PROBLEM DESCRIPTION. Which lines of the records below contain the word "Display"? Show each one.

AVAILABLE DATA.
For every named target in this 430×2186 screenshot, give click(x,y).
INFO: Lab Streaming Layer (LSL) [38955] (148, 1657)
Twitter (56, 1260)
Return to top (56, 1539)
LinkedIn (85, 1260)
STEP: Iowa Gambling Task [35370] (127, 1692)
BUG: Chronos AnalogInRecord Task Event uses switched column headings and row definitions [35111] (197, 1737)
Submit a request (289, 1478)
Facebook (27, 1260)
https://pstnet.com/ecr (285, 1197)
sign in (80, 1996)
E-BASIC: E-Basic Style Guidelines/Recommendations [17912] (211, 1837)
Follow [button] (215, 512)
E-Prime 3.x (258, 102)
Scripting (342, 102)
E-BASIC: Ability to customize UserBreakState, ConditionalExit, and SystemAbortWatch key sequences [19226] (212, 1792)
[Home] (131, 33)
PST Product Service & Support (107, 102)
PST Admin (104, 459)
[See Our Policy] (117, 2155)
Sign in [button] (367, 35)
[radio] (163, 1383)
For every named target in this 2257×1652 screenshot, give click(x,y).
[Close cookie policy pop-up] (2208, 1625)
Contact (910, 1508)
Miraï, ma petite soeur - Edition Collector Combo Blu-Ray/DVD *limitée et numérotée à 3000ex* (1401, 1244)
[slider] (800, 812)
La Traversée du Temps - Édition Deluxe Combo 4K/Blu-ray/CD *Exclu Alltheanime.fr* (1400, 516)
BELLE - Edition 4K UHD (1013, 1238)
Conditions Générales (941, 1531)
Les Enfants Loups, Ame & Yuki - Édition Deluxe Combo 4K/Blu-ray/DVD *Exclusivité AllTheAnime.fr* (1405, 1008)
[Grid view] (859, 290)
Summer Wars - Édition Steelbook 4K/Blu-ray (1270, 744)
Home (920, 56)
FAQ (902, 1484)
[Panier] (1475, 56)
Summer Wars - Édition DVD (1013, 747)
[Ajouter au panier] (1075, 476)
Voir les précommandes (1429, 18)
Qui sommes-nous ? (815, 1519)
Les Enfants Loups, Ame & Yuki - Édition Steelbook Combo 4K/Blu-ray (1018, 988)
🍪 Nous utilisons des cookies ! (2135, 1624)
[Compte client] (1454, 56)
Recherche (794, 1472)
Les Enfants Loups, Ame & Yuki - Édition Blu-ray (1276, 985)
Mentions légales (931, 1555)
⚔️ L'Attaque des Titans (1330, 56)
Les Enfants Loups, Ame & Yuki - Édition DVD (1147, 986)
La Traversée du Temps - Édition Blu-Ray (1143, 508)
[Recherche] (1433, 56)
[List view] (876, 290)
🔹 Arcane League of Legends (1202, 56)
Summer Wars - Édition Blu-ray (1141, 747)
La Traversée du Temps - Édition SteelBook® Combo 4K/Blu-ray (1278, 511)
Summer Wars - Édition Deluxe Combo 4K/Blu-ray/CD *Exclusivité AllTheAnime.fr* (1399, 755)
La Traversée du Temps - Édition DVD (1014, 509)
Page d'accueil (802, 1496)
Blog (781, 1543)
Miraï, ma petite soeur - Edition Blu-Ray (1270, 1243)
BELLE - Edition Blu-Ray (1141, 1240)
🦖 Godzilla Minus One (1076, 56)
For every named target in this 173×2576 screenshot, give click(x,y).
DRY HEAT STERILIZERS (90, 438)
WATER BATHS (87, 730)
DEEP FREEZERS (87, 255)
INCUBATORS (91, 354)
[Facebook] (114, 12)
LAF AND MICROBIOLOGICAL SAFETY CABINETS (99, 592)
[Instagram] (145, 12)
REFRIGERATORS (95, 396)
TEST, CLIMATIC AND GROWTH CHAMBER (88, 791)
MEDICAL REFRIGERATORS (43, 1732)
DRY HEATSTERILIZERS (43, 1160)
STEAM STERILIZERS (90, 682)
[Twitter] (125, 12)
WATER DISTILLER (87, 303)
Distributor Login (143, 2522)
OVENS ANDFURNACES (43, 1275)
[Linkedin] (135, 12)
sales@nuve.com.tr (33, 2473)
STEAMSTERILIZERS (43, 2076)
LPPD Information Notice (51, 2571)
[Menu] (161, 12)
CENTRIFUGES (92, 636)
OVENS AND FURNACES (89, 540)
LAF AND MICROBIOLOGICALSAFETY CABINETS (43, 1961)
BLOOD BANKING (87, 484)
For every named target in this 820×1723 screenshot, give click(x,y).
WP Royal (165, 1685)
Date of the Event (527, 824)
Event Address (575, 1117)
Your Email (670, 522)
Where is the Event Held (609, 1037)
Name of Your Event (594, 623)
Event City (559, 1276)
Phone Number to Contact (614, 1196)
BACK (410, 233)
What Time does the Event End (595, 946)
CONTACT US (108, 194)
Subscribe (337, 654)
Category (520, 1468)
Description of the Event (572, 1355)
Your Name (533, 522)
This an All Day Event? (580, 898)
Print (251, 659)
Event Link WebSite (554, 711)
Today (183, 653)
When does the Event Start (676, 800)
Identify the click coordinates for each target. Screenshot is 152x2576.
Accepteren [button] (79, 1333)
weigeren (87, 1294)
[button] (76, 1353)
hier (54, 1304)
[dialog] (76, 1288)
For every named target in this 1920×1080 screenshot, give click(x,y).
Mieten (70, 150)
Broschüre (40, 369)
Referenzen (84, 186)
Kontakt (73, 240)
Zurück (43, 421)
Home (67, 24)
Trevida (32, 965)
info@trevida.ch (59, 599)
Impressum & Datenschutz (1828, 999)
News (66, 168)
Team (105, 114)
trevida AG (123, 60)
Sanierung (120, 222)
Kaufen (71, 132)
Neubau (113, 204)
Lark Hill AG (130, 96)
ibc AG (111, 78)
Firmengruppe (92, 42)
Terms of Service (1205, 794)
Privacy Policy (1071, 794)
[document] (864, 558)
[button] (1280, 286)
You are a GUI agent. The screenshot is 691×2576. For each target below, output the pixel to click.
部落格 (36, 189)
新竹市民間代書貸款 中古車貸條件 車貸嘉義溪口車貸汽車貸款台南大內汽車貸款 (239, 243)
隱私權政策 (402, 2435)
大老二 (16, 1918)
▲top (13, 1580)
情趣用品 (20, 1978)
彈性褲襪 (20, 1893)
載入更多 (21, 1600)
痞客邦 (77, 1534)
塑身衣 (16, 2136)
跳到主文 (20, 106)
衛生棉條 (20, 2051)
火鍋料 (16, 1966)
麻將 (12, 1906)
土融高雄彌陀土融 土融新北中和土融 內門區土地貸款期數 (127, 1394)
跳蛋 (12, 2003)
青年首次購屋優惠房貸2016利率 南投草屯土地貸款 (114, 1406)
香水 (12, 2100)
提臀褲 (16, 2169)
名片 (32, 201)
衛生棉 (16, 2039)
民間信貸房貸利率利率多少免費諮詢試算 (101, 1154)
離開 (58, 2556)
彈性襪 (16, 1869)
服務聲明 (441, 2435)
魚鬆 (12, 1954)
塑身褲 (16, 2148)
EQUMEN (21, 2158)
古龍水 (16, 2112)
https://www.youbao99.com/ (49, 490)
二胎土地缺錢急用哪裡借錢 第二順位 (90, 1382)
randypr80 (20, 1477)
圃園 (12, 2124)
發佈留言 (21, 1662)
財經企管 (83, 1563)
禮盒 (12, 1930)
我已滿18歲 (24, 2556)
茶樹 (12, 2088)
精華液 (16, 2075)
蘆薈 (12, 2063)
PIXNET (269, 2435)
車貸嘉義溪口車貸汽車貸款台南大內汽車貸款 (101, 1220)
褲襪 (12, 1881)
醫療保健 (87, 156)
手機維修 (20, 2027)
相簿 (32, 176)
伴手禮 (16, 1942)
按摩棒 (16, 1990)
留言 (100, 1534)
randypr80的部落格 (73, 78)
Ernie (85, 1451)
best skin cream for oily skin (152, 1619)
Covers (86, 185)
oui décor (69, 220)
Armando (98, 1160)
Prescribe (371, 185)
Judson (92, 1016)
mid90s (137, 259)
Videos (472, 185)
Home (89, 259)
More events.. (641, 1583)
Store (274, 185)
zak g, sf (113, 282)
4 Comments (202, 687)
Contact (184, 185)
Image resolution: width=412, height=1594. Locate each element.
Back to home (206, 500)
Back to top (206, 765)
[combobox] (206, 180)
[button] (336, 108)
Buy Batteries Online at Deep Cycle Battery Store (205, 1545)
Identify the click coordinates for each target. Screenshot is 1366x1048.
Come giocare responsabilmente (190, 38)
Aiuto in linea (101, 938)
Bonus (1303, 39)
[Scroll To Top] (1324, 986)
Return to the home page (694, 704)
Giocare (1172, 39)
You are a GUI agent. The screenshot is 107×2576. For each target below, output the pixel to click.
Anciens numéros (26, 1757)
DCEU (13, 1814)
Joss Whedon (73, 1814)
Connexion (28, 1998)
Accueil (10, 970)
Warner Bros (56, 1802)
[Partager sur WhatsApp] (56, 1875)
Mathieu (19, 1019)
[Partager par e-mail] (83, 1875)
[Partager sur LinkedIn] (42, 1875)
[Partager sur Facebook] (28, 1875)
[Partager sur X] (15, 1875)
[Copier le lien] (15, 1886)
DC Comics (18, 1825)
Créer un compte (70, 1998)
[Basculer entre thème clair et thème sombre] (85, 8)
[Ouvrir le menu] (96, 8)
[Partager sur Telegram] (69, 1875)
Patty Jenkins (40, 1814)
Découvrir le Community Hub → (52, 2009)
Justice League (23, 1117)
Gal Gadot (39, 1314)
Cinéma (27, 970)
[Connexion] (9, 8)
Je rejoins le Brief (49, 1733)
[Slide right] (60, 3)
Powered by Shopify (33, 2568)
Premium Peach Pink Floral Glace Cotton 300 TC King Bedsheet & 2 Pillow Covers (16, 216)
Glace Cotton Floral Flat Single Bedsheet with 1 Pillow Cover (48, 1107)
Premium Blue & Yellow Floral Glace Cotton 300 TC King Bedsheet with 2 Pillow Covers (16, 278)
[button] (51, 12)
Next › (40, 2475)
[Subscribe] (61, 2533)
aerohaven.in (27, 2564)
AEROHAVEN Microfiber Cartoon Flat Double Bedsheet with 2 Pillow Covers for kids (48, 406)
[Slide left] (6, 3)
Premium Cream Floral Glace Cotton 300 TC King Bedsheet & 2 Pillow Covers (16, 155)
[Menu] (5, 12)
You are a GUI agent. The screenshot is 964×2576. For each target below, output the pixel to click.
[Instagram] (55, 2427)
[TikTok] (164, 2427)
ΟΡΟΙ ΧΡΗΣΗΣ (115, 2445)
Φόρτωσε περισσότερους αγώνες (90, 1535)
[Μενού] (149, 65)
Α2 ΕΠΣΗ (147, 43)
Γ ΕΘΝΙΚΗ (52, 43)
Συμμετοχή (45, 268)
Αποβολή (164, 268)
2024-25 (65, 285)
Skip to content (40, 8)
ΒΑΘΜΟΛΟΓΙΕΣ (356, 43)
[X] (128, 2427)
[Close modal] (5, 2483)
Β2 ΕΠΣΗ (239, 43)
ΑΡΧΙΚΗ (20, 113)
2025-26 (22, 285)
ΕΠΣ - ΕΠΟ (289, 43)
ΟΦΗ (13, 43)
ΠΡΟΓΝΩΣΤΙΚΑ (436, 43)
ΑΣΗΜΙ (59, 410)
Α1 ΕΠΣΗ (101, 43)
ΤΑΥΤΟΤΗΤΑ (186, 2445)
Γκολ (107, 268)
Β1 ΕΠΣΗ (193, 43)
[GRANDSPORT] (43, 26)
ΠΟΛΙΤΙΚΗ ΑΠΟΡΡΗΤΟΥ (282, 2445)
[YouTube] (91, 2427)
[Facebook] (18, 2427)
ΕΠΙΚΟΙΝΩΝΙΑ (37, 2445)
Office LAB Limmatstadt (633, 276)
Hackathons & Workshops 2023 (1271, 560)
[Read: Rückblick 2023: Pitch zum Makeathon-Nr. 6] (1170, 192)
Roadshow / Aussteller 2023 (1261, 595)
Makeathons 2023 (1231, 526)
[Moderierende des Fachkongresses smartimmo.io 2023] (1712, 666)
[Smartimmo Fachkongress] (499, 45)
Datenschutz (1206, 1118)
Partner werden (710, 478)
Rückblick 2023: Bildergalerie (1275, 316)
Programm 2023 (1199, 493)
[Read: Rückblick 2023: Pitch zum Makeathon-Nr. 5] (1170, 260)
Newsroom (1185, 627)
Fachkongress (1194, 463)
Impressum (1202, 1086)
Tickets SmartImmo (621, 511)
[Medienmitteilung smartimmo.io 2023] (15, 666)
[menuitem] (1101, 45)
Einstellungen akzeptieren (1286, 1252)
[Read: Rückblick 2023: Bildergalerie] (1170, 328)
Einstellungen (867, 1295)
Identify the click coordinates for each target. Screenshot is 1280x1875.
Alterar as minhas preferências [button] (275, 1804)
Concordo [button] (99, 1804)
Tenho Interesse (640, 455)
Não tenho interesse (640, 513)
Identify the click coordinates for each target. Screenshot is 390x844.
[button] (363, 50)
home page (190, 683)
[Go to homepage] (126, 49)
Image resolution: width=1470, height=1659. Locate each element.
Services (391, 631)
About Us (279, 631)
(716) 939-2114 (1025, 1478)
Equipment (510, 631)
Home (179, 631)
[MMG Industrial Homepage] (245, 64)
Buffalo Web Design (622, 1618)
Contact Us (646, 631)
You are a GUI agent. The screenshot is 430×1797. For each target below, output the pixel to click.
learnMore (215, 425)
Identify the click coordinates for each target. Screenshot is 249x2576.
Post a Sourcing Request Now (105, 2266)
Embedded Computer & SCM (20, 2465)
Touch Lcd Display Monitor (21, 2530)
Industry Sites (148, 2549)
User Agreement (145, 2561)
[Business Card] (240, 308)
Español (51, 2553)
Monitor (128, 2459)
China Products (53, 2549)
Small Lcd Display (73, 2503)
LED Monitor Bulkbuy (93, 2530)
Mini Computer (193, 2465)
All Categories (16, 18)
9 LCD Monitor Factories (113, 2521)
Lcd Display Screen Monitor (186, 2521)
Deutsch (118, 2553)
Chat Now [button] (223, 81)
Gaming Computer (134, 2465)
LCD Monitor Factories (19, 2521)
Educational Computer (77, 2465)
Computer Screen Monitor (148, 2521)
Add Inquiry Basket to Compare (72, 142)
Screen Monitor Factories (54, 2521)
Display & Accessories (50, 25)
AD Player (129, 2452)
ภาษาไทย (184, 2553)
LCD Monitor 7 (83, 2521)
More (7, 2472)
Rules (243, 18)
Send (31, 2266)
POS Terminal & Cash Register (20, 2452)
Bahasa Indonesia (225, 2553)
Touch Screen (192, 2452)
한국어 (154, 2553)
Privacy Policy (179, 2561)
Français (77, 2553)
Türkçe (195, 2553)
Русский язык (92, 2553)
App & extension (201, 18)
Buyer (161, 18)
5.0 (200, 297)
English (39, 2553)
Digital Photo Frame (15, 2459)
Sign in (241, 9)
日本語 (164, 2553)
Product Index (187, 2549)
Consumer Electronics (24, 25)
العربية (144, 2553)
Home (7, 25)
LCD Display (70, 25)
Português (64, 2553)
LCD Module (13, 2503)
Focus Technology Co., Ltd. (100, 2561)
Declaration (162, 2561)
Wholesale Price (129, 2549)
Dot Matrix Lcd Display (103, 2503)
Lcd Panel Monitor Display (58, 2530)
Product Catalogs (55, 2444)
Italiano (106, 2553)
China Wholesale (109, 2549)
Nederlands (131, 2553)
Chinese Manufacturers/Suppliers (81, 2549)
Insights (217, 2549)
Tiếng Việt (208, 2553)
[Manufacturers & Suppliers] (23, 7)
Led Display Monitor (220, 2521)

SOLVED EXERCISE.
Touch Lcd Display Monitor (21, 2530)
Small Lcd Display (73, 2503)
Lcd Display Screen Monitor (186, 2521)
Display & Accessories (50, 25)
LCD Display (70, 25)
Dot Matrix Lcd Display (103, 2503)
Lcd Panel Monitor Display (58, 2530)
Led Display Monitor (220, 2521)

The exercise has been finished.